(dünden devam…)
"Babamın mirası talan mı edilecek? Hem de Ben sizin gözlerinizin önünde duruyorken, sesimi duyabiliyor iken? Meclislerde, toplantılarda davet edildiğiniz halde öylece susup bakacaksınız? Şaşkınlık elinizi, kolunuzu bağlayacak mı? Gerekli sayınız ve donanımınız olduğu halde? Gücünüz ve araçlarınız, silahlarınız ve kalkanlarınız olmasına rağmen size ulaşan çağrıya karşılık vermeyecek misiniz? İmdat çağrısını duyduğunuz halde yardıma koşmuyorsunuz. Hâlbuki sizler yiğit ve savaşçı insanlar olarak bilinirsiniz, hayırla ve iyi likle anılırsınız.
========================================================================
[Alıştırma görevleri]:
#1 Miras üzerine olan alıntıya göre, seslenilen kişiler nasıl insanlar olarak bilinir?
#2 Miras üzerine olan alıntıyı son cümlesinden sonra kaldığı yerden sürdürün.
========================================================================
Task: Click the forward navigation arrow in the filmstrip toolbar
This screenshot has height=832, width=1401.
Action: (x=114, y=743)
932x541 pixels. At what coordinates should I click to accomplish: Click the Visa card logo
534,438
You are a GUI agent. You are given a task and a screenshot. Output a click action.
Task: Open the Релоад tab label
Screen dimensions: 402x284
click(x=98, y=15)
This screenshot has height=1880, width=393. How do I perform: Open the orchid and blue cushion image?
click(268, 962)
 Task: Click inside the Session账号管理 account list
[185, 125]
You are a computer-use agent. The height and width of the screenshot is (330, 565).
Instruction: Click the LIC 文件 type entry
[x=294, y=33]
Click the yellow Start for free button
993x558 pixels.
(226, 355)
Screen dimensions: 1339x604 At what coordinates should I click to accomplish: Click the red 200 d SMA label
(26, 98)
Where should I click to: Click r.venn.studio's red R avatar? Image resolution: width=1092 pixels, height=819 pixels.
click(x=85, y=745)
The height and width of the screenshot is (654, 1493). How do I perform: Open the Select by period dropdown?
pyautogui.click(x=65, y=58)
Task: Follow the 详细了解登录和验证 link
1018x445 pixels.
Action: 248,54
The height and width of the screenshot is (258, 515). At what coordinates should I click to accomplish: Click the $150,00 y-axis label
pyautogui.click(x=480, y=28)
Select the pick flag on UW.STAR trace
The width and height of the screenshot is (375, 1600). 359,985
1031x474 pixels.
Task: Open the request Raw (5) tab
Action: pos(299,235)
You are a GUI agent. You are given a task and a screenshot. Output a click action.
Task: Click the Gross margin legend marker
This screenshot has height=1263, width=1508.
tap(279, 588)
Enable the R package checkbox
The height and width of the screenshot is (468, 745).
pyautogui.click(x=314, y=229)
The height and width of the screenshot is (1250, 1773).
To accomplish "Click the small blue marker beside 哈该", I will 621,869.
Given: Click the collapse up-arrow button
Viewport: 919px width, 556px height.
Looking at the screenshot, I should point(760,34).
========================================================================
[Görev yanıtları]:
#1 Yiğit ve savaşçı insanlar olarak bilinirler.

#2
Sizler, ki biz Ehl-i Beyt için seçilmiş seçkinlersiniz, beğenilmiş hayırlı kimselersiniz. Araplarla savaştınız, zorluklara ve ağır koşullara katlandınız. Milletlerle vuruştunuz, nice yiğitlerle savaştınız. Sizler sürekli bizimleydiniz, bizimle birlikte hareket ederdiniz. Biz emreder, sizler emrimizi hep yerine getirirdiniz.
Derken İslam değirmeni bizim eksenimizde dönmeye, günlerin bereketi, nimet ve rızık akmaya başladı. Şirkin soluğu kesildi, iftiranın coşkusu dindi ve küfrün ateşi söndü. Kargaşa çağrısı sustu. Dinin düzeni egemen oldu. Şu halde, gerçek açıklandıktan sonra neden bir kenara çekildiniz? Her şey açıklandıktan sonra neden gizlendiniz? Karar verdikten sonra sözünüzden döndünüz? İmandan sonra şirke düştünüz.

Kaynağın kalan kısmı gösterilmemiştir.